Activity:
Among the entries below, one stretch runs from the line that contains "Task: Choose Module from Existing Sources..." through the line that contains "Screen dimensions: 378x243". Repeat that stretch exactly, ends included, and only that.

Material shown:
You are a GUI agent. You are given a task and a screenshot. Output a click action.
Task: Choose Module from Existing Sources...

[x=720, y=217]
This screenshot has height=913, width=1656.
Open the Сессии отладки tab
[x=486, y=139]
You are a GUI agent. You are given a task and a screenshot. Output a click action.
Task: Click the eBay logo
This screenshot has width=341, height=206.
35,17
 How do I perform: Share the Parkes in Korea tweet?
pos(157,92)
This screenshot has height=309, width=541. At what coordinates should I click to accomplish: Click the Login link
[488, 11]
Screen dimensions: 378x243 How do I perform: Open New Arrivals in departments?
==
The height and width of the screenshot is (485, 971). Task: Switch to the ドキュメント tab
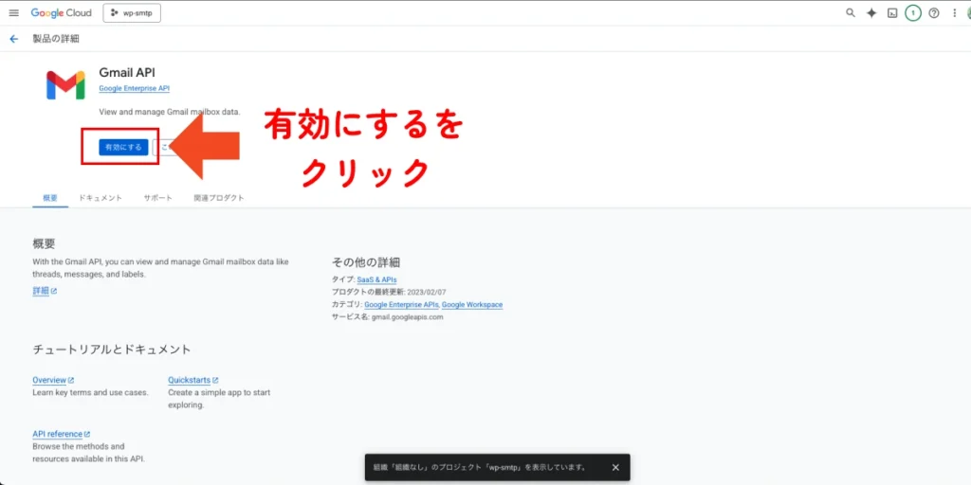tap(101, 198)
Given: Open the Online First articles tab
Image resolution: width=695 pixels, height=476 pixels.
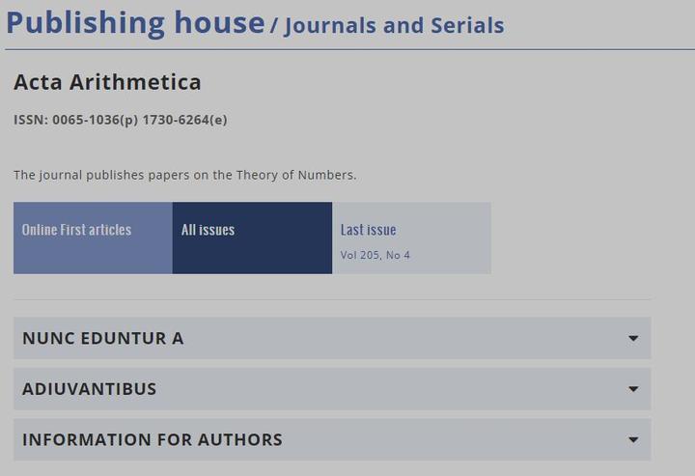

Task solution:
Task: Choose Module from Existing Sources...

[x=720, y=217]
This screenshot has height=913, width=1656.
Open the Сессии отладки tab
[x=486, y=139]
You are a GUI agent. You are given a task and a screenshot. Output a click action.
Task: Click the eBay logo
This screenshot has width=341, height=206.
35,17
 How do I perform: Share the Parkes in Korea tweet?
pos(157,92)
This screenshot has height=309, width=541. At what coordinates should I click to accomplish: Click the Login link
[488, 11]
Screen dimensions: 378x243 How do I perform: Open New Arrivals in departments?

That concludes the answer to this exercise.